You can export SBOM files containing server configuration and vulnerability information.

The information included is as follows:

  • OS and OS package information
  • Application and language library information
  • License information
  • Vulnerability information

Even when a server has multiple imported SBOMs, the data is exported as a single SBOM file.

About the Exported Vulnerability Information

The exported vulnerability information is not what was listed in the imported SBOM, but rather the results detected by FutureVuls using the latest vulnerability database (see Import Specifications > Vulnerability Information).

About the Exported License Information

The license information held by FutureVuls is attached to each component of the exported SBOM. In CycloneDX, it is stored in each component's licenses (license.name); in SPDX, it is stored in each package's licenseDeclared.

Exporting an SBOM for a Single Server#

You can export the server information in CycloneDX v1.6 (JSON/XML) or SPDX v2.3 (JSON) format using the "Download SBOM file" button on the server details page.

sbom_export

Exporting SBOMs for Multiple Servers#

You can select multiple servers using the checkboxes in the server list to export their information in SBOM format. This allows you to export a single, merged SBOM file that combines the SBOMs of all selected servers. This feature only supports exporting in CycloneDX v1.6 (JSON/XML) format (SPDX format is not supported).

multi_server_sbom

SBOM Merge Specifications#

The SBOMs from each server are merged as parallel dependencies in the following structure.

sbom_merge

For detailed specifications of each item, please also refer to CycloneDX v1.6.

metadata.component#

In the merged SBOM's metadata.component, a new component like the one below is created.

{
  "bom-ref": "xxxxxxxx-xxxx-xxxx-xxxx-xxxxxxxxxxxx",
  "type": "application",
  "name": "Merged-SBOM",
  "version": "YYYY-mm-dd"
}

components#

The components arrays from each server are merged, with duplicates removed using bom-ref as the key.

Cases Where bom-ref Duplication Occurs

Software registered in FutureVuls uses the PackageURL as its bom-ref. Therefore, if the same software is installed on different servers, the bom-ref may be duplicated. In this case, the duplicate bom-ref entry is removed from the merged components array.
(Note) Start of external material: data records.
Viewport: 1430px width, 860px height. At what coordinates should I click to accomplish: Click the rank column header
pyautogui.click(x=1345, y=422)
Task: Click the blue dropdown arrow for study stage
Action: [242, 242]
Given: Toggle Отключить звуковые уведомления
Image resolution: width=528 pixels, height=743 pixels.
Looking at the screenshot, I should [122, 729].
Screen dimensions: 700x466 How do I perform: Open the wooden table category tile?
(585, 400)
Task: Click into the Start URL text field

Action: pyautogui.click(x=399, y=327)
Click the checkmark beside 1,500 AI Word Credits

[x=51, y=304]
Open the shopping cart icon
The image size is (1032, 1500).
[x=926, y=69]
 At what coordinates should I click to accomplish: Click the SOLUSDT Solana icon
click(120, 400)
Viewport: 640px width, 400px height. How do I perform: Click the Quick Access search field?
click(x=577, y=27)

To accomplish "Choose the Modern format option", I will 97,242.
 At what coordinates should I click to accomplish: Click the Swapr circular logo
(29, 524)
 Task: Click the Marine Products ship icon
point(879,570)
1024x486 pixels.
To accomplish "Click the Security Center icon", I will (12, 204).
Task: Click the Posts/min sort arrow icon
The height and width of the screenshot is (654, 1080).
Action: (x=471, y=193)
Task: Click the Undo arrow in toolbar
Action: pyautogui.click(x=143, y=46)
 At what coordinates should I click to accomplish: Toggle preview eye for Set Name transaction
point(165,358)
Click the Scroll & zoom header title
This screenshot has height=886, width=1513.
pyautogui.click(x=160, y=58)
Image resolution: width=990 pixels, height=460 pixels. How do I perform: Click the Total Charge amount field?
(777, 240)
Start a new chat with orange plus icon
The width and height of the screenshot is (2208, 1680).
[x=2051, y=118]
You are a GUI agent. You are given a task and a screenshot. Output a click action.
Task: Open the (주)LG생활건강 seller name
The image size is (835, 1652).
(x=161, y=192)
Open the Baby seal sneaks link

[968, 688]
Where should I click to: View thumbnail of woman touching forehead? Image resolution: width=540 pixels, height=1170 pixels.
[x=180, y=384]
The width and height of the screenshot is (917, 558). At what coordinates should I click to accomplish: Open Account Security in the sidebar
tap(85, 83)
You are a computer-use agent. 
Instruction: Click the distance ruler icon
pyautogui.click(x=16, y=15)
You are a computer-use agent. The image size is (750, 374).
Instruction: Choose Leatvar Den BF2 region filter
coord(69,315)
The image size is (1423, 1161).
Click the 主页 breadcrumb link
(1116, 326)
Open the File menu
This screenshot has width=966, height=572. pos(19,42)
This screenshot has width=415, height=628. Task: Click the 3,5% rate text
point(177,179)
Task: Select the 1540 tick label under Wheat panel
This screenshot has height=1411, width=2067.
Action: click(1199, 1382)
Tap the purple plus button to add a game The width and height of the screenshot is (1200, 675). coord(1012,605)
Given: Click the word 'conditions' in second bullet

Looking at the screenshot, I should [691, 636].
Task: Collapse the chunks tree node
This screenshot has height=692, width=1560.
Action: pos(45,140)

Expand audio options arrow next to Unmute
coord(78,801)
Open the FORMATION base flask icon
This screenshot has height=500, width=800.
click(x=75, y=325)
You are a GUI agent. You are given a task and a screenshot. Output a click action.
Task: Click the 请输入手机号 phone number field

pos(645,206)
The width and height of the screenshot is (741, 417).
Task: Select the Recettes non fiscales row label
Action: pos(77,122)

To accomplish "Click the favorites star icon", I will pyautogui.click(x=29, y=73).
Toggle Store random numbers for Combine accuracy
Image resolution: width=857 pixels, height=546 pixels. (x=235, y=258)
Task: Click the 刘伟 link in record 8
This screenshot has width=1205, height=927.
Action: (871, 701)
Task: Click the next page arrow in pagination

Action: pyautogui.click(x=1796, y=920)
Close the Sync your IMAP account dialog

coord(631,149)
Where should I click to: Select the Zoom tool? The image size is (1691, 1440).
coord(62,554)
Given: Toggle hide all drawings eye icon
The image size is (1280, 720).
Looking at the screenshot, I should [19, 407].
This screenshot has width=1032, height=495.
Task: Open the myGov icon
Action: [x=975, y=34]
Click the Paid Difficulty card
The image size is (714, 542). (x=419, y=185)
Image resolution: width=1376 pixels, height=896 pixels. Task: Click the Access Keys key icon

However, each duplicate bom-ref is still added to the dependsOn array of its respective dependencies entry.

The OS information for each server (the information found in metadata.component when exporting a single-server SBOM) is added to the merged SBOM's components array.

dependencies#

The dependencies arrays from each server are merged using the internal ref as the key.

The OS information for each server is added to the merged SBOM's dependencies array as a dependency of the newly created metadata.component mentioned above.

{
  "ref": "xxxxxxxx-xxxx-xxxx-xxxx-xxxxxxxxxxxx", // Merged-SBOM
  "dependsOn": [
    "yyyyyyyy-yyyy-yyyy-yyyy-yyyyyyyyyyyy", // OS component for server A
    "zzzzzzzz-zzzz-zzzz-zzzz-zzzzzzzzzzzz", // OS component for server B
    ...
  ]
}

compositions#

The bom-ref of the component containing each server's OS information is added to the assemblies array of a composition, as shown below.

{
  "aggregate": "complete",
  "assemblies": [
    "yyyyyyyy-yyyy-yyyy-yyyy-yyyyyyyyyyyy", // OS component for server A
    "zzzzzzzz-zzzz-zzzz-zzzz-zzzzzzzzzzzz", // OS component for server B
    ...
  ]
}

vulnerabilities#

Vulnerability information is merged using the id as the key. The ratings, advisories, and affects fields are merged using the following keys, respectively:

  • ratings: source.name
  • advisories: url
  • affects: ref

The cwes arrays are merged with duplicates removed.

For the description, the information from the base server is prioritized.